▶ [EXERCISE INSTRUCTIONS] Only an exact repetition of the lines from the one that holds "Click the Schedule Planner sliders icon" to the end of the records is wanted.

━━━

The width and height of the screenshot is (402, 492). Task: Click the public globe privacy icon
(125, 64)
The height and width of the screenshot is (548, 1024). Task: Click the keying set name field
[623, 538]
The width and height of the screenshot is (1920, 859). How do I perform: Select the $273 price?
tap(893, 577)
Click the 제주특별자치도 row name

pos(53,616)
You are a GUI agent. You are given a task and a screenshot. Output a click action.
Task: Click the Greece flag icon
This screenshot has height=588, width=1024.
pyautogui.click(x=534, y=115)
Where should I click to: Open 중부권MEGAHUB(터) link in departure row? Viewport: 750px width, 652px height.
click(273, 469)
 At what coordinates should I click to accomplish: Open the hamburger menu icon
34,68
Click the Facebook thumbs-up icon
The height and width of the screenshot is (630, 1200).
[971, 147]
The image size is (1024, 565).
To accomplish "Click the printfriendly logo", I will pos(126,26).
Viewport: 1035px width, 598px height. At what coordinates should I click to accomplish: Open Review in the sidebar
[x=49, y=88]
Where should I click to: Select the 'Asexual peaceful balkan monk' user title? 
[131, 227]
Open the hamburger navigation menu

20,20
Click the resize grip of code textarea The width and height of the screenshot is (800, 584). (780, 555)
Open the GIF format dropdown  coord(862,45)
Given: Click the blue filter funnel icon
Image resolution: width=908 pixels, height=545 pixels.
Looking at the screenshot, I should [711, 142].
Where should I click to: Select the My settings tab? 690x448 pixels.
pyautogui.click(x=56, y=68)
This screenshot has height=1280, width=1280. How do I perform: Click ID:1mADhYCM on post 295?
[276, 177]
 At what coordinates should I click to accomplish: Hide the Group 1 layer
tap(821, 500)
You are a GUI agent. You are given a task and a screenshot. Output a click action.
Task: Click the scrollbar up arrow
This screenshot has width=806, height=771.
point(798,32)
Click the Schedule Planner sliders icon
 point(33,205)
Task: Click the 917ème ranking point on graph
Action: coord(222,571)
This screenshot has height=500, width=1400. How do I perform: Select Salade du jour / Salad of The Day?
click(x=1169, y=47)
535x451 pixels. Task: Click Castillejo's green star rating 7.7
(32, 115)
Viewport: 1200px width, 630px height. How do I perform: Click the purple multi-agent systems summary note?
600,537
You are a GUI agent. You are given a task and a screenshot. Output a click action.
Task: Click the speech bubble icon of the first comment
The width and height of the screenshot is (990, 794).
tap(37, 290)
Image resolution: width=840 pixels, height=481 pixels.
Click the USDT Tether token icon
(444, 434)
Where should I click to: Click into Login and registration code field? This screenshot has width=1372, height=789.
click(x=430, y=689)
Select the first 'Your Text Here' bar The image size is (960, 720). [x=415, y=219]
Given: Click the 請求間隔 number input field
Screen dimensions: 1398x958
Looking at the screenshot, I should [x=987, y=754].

━━━

▶ [FINISHED EXERCISE]
Click the Schedule Planner sliders icon
 point(33,205)
Task: Click the 917ème ranking point on graph
Action: coord(222,571)
This screenshot has height=500, width=1400. How do I perform: Select Salade du jour / Salad of The Day?
click(x=1169, y=47)
535x451 pixels. Task: Click Castillejo's green star rating 7.7
(32, 115)
Viewport: 1200px width, 630px height. How do I perform: Click the purple multi-agent systems summary note?
600,537
You are a GUI agent. You are given a task and a screenshot. Output a click action.
Task: Click the speech bubble icon of the first comment
The width and height of the screenshot is (990, 794).
tap(37, 290)
Image resolution: width=840 pixels, height=481 pixels.
Click the USDT Tether token icon
(444, 434)
Where should I click to: Click into Login and registration code field? This screenshot has width=1372, height=789.
click(x=430, y=689)
Select the first 'Your Text Here' bar The image size is (960, 720). [x=415, y=219]
Given: Click the 請求間隔 number input field
Screen dimensions: 1398x958
Looking at the screenshot, I should [x=987, y=754].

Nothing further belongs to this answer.